YOUR GOAL » Could you copy exactly the lines below from the one with "Click the contact name Anton Ekzuperi" to the one with "Where should I", inclusive, leaving out any pictures?

SUPPLIED DATA »
= = = = =

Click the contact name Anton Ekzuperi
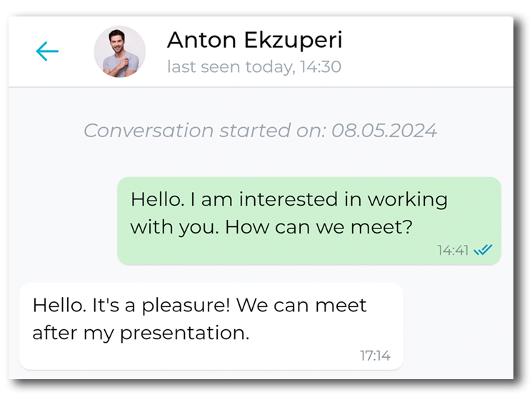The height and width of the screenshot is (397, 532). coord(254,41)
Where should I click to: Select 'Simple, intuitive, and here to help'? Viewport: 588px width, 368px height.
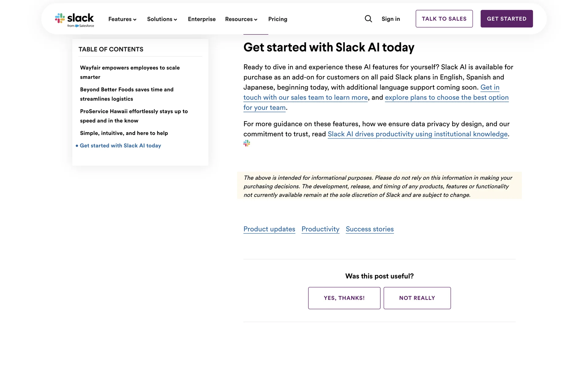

= = = = =

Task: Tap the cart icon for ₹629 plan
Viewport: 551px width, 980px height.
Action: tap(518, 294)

= = = = =

EXERCISE ANSWER »
Click the contact name Anton Ekzuperi
The height and width of the screenshot is (397, 532). coord(254,41)
Where should I click to: Select 'Simple, intuitive, and here to help'? Viewport: 588px width, 368px height.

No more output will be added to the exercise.